Assignment | Where the word "accomplish" appears in a line below, copy the whole line.

Source material |
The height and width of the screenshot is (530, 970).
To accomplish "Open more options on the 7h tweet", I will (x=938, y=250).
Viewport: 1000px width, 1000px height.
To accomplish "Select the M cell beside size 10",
...
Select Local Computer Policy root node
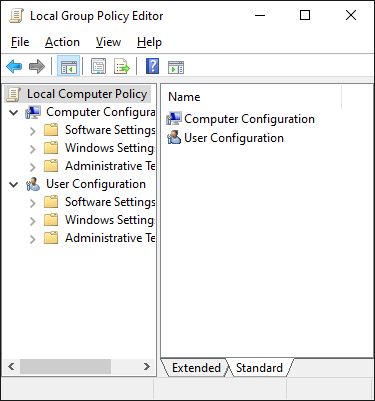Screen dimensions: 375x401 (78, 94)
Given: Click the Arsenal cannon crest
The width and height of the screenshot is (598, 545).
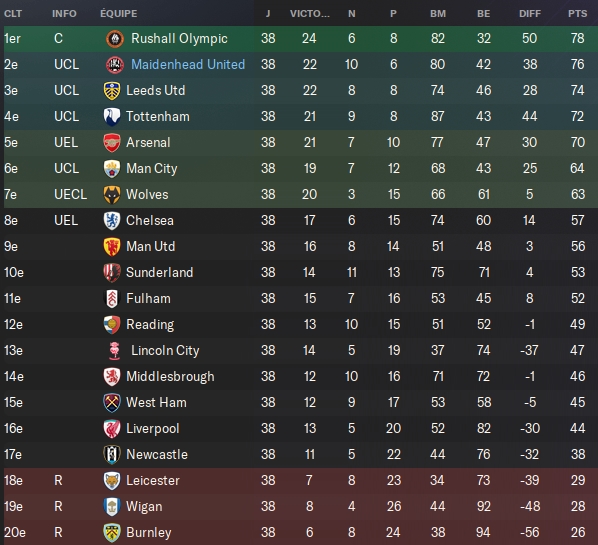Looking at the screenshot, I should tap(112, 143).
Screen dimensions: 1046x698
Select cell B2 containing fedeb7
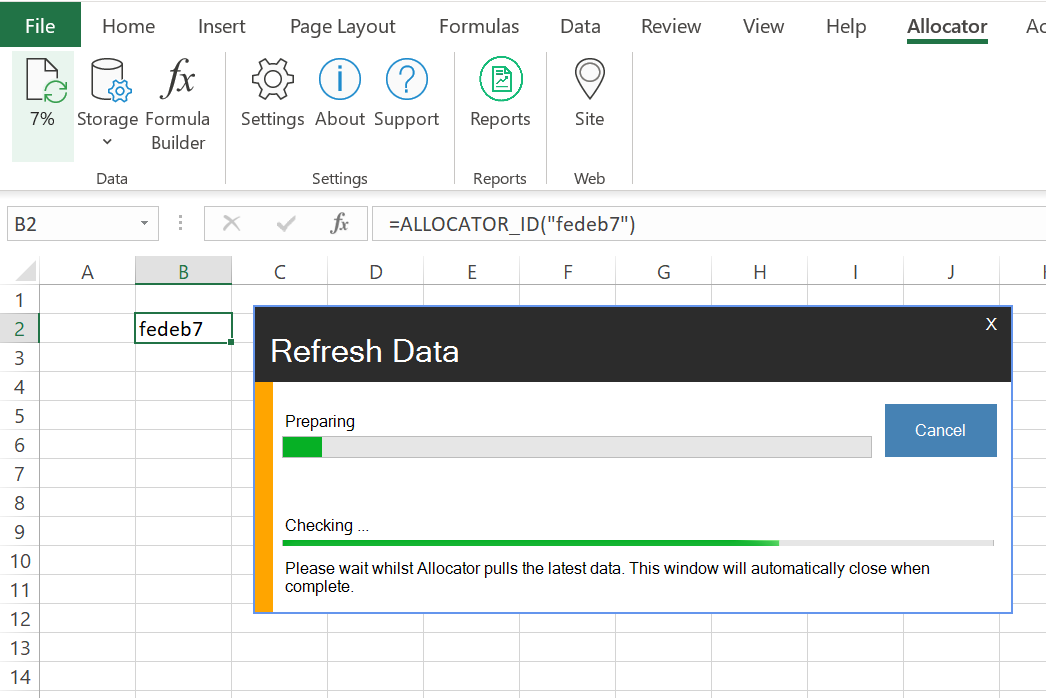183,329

Problem solution |
To accomplish "Open more options on the 7h tweet", I will (x=938, y=250).
To accomplish "Select the M cell beside size 10",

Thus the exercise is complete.